Ufficio per la catechesi

Catechesi al tempo del Covid e famiglia.

di don Nicolò Tempesta

famiglia-carta

famiglia-carta

Siamo nuovamente in zona rossa, tutti a casa, tutti in dad, tutti sempre più distanziati, adulti e bambini e un timido tentativo di ritornare in parrocchia sembra ripiombare nel vuoto. Mi chiedo come si sta modificando il senso di appartenenza alla comunità parrocchiale oggi.

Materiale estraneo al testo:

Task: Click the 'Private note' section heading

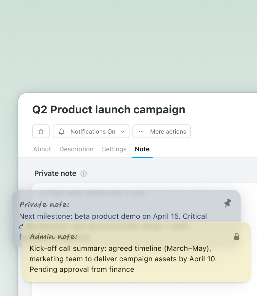Action: click(x=55, y=174)
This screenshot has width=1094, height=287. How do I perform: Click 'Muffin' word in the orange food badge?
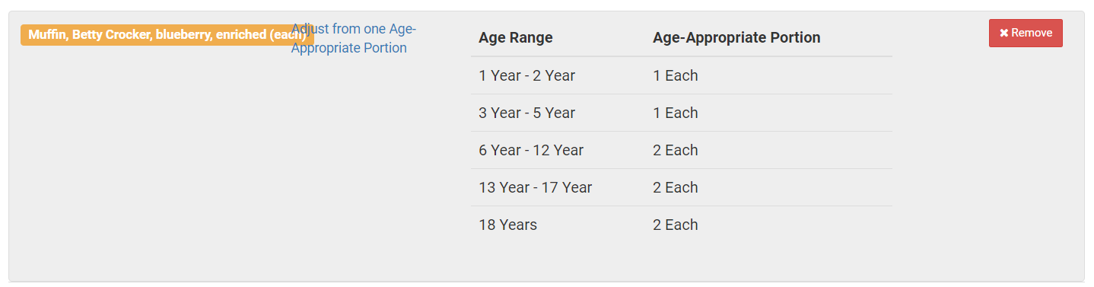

Provo a domandarmi quanto certi automatismi, penso all’appartenenza alle nostre associazioni ecclesiali, scout e AC in modo particolare, continuano ancora a essere sostegni scontati della nostra proposta pastorale.

 

In parrocchia siamo ritornati on-line e un plauso va a quei catechisti e educatori che attendono anche un solo ragazzo che si colleghi da casa anche per domandare come è andata in dad, anche per chiedere come sta andando a casa con mamma e papà. Qui è il punto cruciale, a mio parere: il catechista che si interessa alla famiglia. Ed è per questo che, se c’è una opportunità che questa pandemia ci sta dando, è proprio riformulare il rapporto tra la comunità e la famiglia.

 

Noi educatori stiamo investendo tanto cercando di non sottovalutare l’educazione alla fede dei ragazzi ricordandoci (ci voleva la pandemia?) semplicemente ciò che Papa Francesco annota in Amoris Laetitia: “L’esercizio di trasmettere ai figli la fede, nel senso di facilitare la sua espressione e la sua crescita, permette che la famiglia diventi evangelizzatrice, e che spontaneamente inizi a trasmetterla a tutti coloro che le si accostano, anche al di fuori dello stesso ambiente familiare” (n.289).

 

Forse non ce ne stiamo accorgendo ma stiamo riconsiderando i genitori soggetti attivi della catechesi: “Per i genitori cristiani la missione educativa, radicata nella loro partecipazione all’opera creatrice di Dio, ha una nuova e specifica sorgente nel matrimonio, che li consacra all’educazione propriamente cristiana dei figli” (Direttorio della catechesi 124). Ma tradurre tutto ciò in prassi diventa veramente difficile considerando anche la dimensione formativa e i diversi contesti sociali delle giovani famiglie. Forse, ed è già un primo passo, famiglie e parrocchia dovrebbero parlarsi di più riscoprendo a vicenda ciò che li accomuna: generare alla fede e così – in una sorta di dialogo vocazionale – darsi rispetto e chiedersi fiducia. Intuire in ogni famiglia un vangelo nascosto che è prassi d’amore nella vita di tutti i giorni: il lavoro che è precario, le difficoltà della didattica a distanza, la convivenza specie con gli adolescenti non sempre facile, la paura di non farcela, l’incertezza del futuro.

 

E riscoprire, il carattere sacro che ogni azione di bene porta con sé e magari aiutare le comunità cristiane a essere più “domestiche” e meno “costruite” su impalcature rituali o di ruolo che la pandemia ha rimesso in discussione.